By Tanya Shan
Sri Lankans have been inherently against leasing State assets or properties to international companies or foreign countries, concerned that such an action would be a threat to the sovereignty and security of the country. There have been times when such opposition has discouraged potential investors from investing in Sri Lanka.
Last week, social media was flooded with outraged posts on the Sri Lankan Government’s decision to lease Uchchimunai island in Kalpitiya to a Swiss company. The posts claimed that the Government was selling State assets amidst a crisis and expressed concerns over foreign party intervention in Sri Lanka’s sovereignty.

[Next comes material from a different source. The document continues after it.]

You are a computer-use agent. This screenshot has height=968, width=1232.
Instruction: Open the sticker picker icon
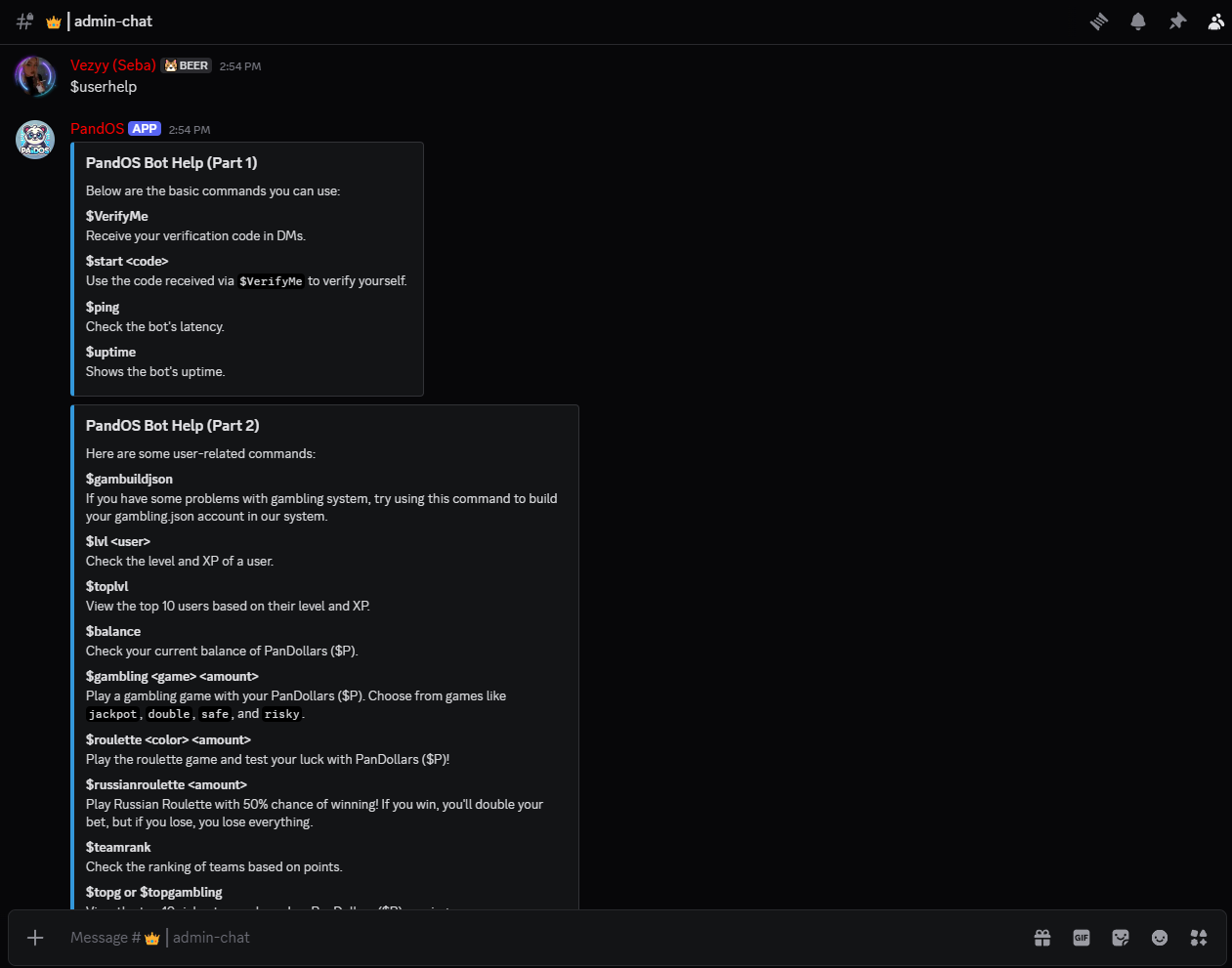click(1120, 937)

The Sri Lanka Tourism Development Authority (SLTDA), later issued a statement clarifying the matter, stating that the island had merely been leased for 30 years to a Switzerland-based company, which plans to develop an “environmentally friendly resort” on the island. Accordingly, the lease rental is based on the value provided by the Department of Government Valuation that was done in October 2020 on which the agreement has been finalised. Thus, the stated $ 417.5 million is the project cost estimated by the investor for a tourism project that will be implemented in stages.
This is not the first time most Sri Lankans have been against the leasing of State assets. Whenever there is an announcement about the leasing of State assets or properties, a similar level of outrage can be witnessed. The Sunday Morning Business spoke to a number of economists to determine the causes of continued opposition to the leasing of State assets.
University of Colombo Department of Economics Head Prof. Sirimal Abeyratne told The Sunday Morning Business that the general public needed to realise the mistakes they were making through such actions which have collectively resulted in the country’s present situation.
He stated that while politicians were always blamed, civil society, different organisations, religious associations, and environmental associations had also played an important role in bringing the country to its present state.
“We all worked together to bring this country to the current political and economic mess and the general public certainly played a part in this. Public perception against investment is also a reason. We have never protested against foreign borrowing but we protest against foreign leasing. It is time to realise our mistakes as well,” Prof. Abeyratne added.
Meanwhile, Economist and Advocata Institute Associate Rehana Thowfeek shared that politicians had always pushed a narrative against selling State assets, implying that through such an action the country’s assets were being sold to foreign countries.
“Even in the case of the Hambantota Port, people said that it was sold, when it was in fact leased. There is a lot of such misinformation and people end up falling for these false stories. In addition to this, there seems to exist a sense of national pride dictating that national assets should be run by the government,” Thowfeek stated.
She further noted that Sri Lanka’s State-Owned Enterprises (SOEs) had not performed well, pointing out that SriLankan Airlines was making losses and was debt-ridden.
“People need to realise that they are paying for these losses, just to maintain these SOEs out of pride. I would not say any government has successfully managed to educate people on the kind of reforms that are needed and why they are needed,” she stated.
Thowfeek further noted that however, with the recent protests, people appeared to be arriving at an understanding of certain aspects of the economy. She emphasised that people should realise that Sri Lanka had to work with other countries and obtain international expertise when required, adding that making use of loss-making State assets was certainly better than letting them lie idle and be a burden on State expenditure.
Former Director of the Central Bank of Sri Lanka (CBSL) and Advocata Institute Senior Visiting Fellow Dr. Roshan Perera stated that the leasing process of State-owned assets should be made transparent so that the general public had a better understanding of what the Government was doing.
“About 80% of the lands are owned by the Government. The problem is with the process and procedures that are taking place as there is a lack of transparency in these processes. We really do not know what is going on with these leases and how they are being negotiated, so there should be a transparent process,” Dr. Perera stated.
She stated that it was not that people did not want Foreign Direct Investments (FDIs) into the country, but that they wished to know what was happening and how the process was taking place, which required total transparency in the leasing process.
“Whatever we do, the country has to benefit. We must not make losses from the leases. That is why people are upset and are protesting. We have to show how the process takes place. The Government does own a large portion of lands, and without unlocking them and making some of them available for investments, it will be very difficult for any company to come and invest here,” Dr. Perera concluded.
Some of Sri Lanka’s notable leases include the leasing of Hambantota Port to China. In December 2017, Sri Lanka handed over its southern port of Hambantota to China on a 99-year lease, which government critics have denounced as an erosion of the country’s sovereignty.
The $ 1.3 billion port was launched using loans from Chinese State-controlled entities. However, it has since struggled under heavy losses, making it impossible for Colombo to repay its debts. In 2016, Sri Lankan ministers struck a deal to sell an 80% stake in the port to the State-controlled China Merchants Port Holdings.
Another important lease is the leasing of the Trincomalee oil tanks. In 2002, the Indian Oil Company was given 14 of the 99 tanks to operate.